* [Page text]:
------------

These results suggest different mechanisms or strategies of dealing with the task in older as compared to young adults. Higher order control and ToM areas that became engaged early during confrontation with facial expression of emotion in older adults bound cognitive resources with the consequence that these resources were not been available during subsequent emotional state reasoning. Alternatively, early engagement of the aPFC during confrontation with the facial expressions as the basis for subsequent reasoning might have downregulated areas important for automatic emotional appraisal while upregulating higher order areas subserving ToM too early to ensure a goal-directed response [40]. Young adults, on the contrary, did not show any early aPFC or SDMFC engagement when pre-evaluating the facial expressions. The different timing of activation of regions associated with basal empathy [14,20], ToM [14], and cognitive control [21] might have led to a more efficient processing of the reasoning task in young adults, as reflected by the behavioral data.

------------

* [Stored data]:

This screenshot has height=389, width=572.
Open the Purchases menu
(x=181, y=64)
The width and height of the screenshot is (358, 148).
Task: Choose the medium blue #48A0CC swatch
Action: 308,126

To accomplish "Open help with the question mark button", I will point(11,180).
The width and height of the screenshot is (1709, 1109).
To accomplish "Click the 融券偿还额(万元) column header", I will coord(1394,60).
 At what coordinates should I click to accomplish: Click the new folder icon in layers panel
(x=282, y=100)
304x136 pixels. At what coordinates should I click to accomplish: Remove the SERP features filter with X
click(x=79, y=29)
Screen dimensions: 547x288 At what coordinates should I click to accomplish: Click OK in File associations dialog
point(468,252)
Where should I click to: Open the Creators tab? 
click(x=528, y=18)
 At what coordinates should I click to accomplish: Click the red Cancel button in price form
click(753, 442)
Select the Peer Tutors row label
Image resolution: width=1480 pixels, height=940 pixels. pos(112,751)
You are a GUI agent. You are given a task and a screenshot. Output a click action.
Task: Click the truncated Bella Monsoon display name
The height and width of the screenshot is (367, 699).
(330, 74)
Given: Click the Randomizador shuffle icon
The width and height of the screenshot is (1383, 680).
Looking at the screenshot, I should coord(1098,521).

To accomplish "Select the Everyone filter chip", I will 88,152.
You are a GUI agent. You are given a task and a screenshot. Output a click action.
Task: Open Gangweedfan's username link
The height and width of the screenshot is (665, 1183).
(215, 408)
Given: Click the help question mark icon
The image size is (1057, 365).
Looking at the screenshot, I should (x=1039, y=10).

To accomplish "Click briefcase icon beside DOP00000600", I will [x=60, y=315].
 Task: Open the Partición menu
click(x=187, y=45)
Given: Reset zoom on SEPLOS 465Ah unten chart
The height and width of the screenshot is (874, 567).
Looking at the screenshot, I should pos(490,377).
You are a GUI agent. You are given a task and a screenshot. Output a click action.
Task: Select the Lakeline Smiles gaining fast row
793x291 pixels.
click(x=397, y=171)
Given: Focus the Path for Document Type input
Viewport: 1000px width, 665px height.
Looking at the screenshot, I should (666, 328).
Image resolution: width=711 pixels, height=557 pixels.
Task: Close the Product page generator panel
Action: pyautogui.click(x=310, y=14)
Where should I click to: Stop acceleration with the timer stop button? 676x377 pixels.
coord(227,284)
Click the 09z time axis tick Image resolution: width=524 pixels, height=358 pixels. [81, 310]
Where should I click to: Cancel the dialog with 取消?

------------

For each of the following statements, answer yes or no according to whether it agrees with the passage on emotional reasoning in older and young adults, and quote the deciding words of the passage.
1. Young adults showed early aPFC or SDMFC engagement when pre-evaluating the facial expressions.
2. The different timing of regional activation might have made the reasoning task more efficient for young adults.
3. Early aPFC engagement in older adults might have upregulated areas important for automatic emotional appraisal.

1. No: "Young adults, on the contrary, did not show any early aPFC or SDMFC engagement when pre-evaluating the facial expressions."
2. Yes: "might have led to a more efficient processing of the reasoning task in young adults"
3. No: "might have downregulated areas important for automatic emotional appraisal"